UTC/2000-005
Submitted by Mark Davis
January 13, 2000
CodePoint | 2060, 2061 |
Name | ZERO WIDTH GRAPHEME BREAK; ZERO WIDTH GRAPHEME JOIN |
GeneralCategory | Cf Other, Format |
BlockName | 2000; 206F; General Punctuation |
BlockName | |
MarkupUse | |
InformativeAnnotations | ZWGB between two character indicates that the sequence of
characters should not be treated as a single grapheme in circumstances
where they would otherwise would be.
ZWGJ between two characters indicates that the sequence of characters should be treated as a single grapheme in circumstances where they otherwise would not be. It can also be used within longer sequences, such as s[ZWGJ]h[ZWGJ]c[ZWGJ]h. Both of these characters may affect semantics, e.g. collation behavior, spelling checking, word-match, etc. |
InformativeAnnotations | |
CollationBehavior | In the default collation ordering, these are completely
ignorable. In tailored collation ordering, these can be used to
distinguish sequences that form graphemes from those that don't. For
example, in a Slovak collation, "ch" sorts as a single collation
element after "c". Spelling a word with "c[ZWGB]h" can
be used to disable that. (Such spelling will have no effect if there is no
"ch" sequence in the collation ordering.)

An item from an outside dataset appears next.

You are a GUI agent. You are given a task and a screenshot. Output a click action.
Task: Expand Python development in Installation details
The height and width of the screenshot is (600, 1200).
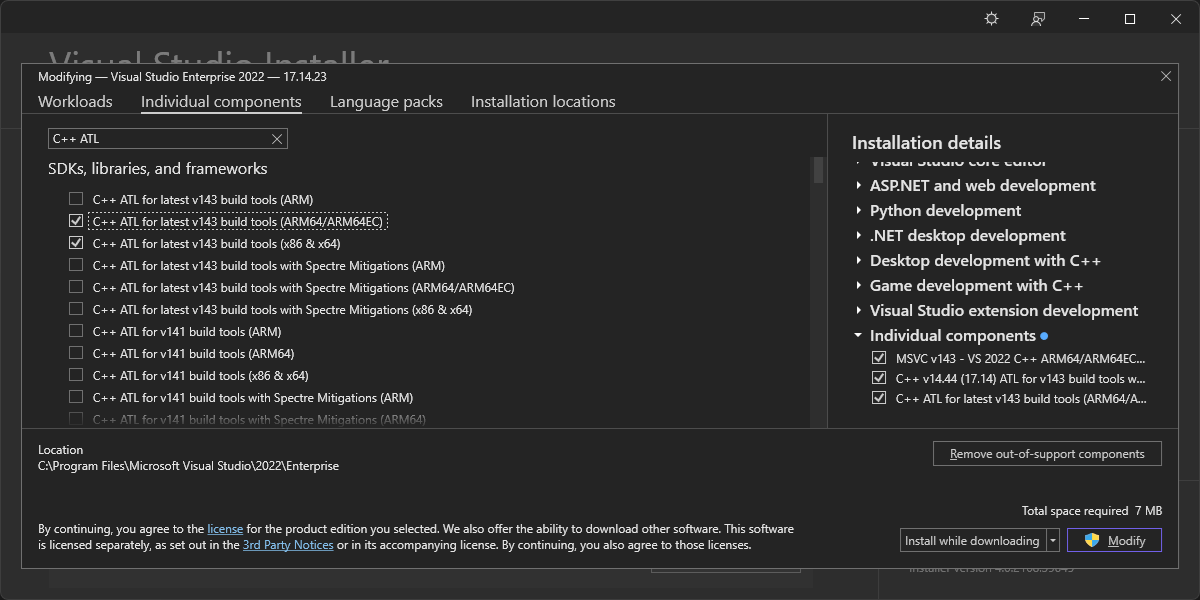click(859, 211)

Any tailored collation ordering that contains contracting elements should add ZWGJ within the sequences. E.g. Slovak should have both the following rules: c < ch; |
DecompositionClass | no decomposition |
CharacterDecomposition |
|
CanonicalOrdering | 0 - Spacing, split, enclosing, reordrant, and Tibetan subjoined |
CanonicalCombiningClass | 0 |
DecompositionClass | ON Other Neutrals |
NumericType | none no numeric value |
CanonicalCombiningClass1 |
|
CanonicalCombiningClass2 |
|
CanonicalCombiningClass3 |
|
CanonicalCombiningClass4 |
|
LineBreak | IN Inseparable |
EastAsianWidth | Neutral does not occur in EA sets |
CursiveShaping | T transparent to linking (non-spacing marks) |
ComplexShaping | Whether graphemes are joined or not should not otherwise affect cursive or ligature behavior in normal circumstances. Any exceptions to this should be specifically listed in the script descriptions. |